Perna Valerio, Carvajal Angel Francisco, Torrecilla Juan Antonio, Gigirey Orlando
Department of Thoracic Surgery, Hospital Universitario Son Espases Carretera de Valldemossa, Palma, Spain
Department of Thoracic Surgery, Hospital Universitario Son Espases Carretera de Valldemossa, Palma, Spain.
Eur J Cardiothorac Surg. 2016 Sep;50(3):411-5. doi: 10.1093/ejcts/ezw161. Epub 2016 May 12.
A prospective, randomized study was carried out on patients undergoing lung cancer surgery, with the aim of determining if uniportal video-assisted lobectomy has more favourable postoperative outcomes than other video-assisted thoracoscopic lobectomy techniques (Duke approach and Copenhagen approach).
Patients were randomly assigned to two groups; uniportal video-assisted lobectomy (Group A; n = 51) and other video-assisted thoracoscopic lobectomy techniques (Group B; n = 55). The primary outcome measures were: postoperative pain (analogue visual scale) and supplementary doses of analgesics (morphine, milligrams); the secondary outcome measures were: the delay in removing the paravertebral catheter and the chest drain, the duration of the postoperative hospital stay, postoperative complications and the operative or 30-day mortality. We assessed postoperative pain during the first 3 days to identify possible differences coinciding with paravertebral catheter removal and with the start of mobilization, and we evaluated the type of resection, R0/R1 (a very important factor in assessing postoperative pain). All continuous data were evaluated for normality, and analysed with the Mann-Whitney U-tests or t-tests. Categorical data were analysed by Fisher's exact test.
One hundred and six lobectomies were completed. Both groups were comparable with respect to different clinical parameters (age, clinical stage and comorbidity), preoperative and pathological variables. The median visual analogue pain score in the first 3 days did not show statistically significant differences (respectively, P = 0.58, P = 0.64, P = 0.85). Likewise, the median morphine use in the first 3 days did not show statistically significant differences (respectively, P = 0.72, P = 0.81, P = 0.64). There was no difference in timing to remove the paravertebral catheter (P = 0.82) and the chest drain (P = 0.65) and the duration of the postoperative hospital stay (P = 0.62). There was no difference in postoperative complications (one reoperation for bleeding in Group B, P = 0.24). There was no operative or 30-day mortality in either group.

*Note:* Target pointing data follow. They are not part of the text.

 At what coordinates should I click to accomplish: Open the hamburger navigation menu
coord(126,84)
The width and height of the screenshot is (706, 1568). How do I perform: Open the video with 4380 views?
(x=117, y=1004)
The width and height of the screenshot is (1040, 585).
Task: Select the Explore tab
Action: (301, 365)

Uniportal video-assisted thoracoscopic lobectomy does not present better postoperative outcomes than other video-assisted thoracoscopic lobectomy techniques.
对接受肺癌手术的患者进行了一项前瞻性随机研究,旨在确定单孔电视辅助肺叶切除术是否比其他电视辅助胸腔镜肺叶切除术技术(杜克术式和哥本哈根术式)具有更有利的术后结果。
将患者随机分为两组;单孔电视辅助肺叶切除术组(A组;n = 51)和其他电视辅助胸腔镜肺叶切除术技术组(B组;n = 55)。主要观察指标为:术后疼痛(视觉模拟评分)和镇痛药物补充剂量(吗啡,毫克);次要观察指标为:椎旁导管和胸腔引流管拔除延迟、术后住院时间、术后并发症以及手术或30天死亡率。我们评估了术后前3天的疼痛情况,以确定与椎旁导管拔除和开始活动时间一致的可能差异,并评估了切除类型,R0/R1(评估术后疼痛的一个非常重要的因素)。所有连续数据均进行正态性评估,并采用曼-惠特尼U检验或t检验进行分析。分类数据采用Fisher精确检验进行分析。
共完成106例肺叶切除术。两组在不同临床参数(年龄、临床分期和合并症)、术前和病理变量方面具有可比性。前3天的视觉模拟疼痛评分中位数无统计学显著差异(分别为P = 0.58、P = 0.64、P = 0.85)。同样,前3天吗啡使用量中位数也无统计学显著差异(分别为P = 0.72、P = 0.81、P = 0.64)。椎旁导管拔除时间(P = 0.82)、胸腔引流管拔除时间(P = 0.65)以及术后住院时间(P = 0.62)均无差异。术后并发症无差异(B组1例因出血再次手术,P = 0.24)。两组均无手术或30天死亡率。
单孔电视辅助胸腔镜肺叶切除术的术后结果并不优于其他电视辅助胸腔镜肺叶切除术技术。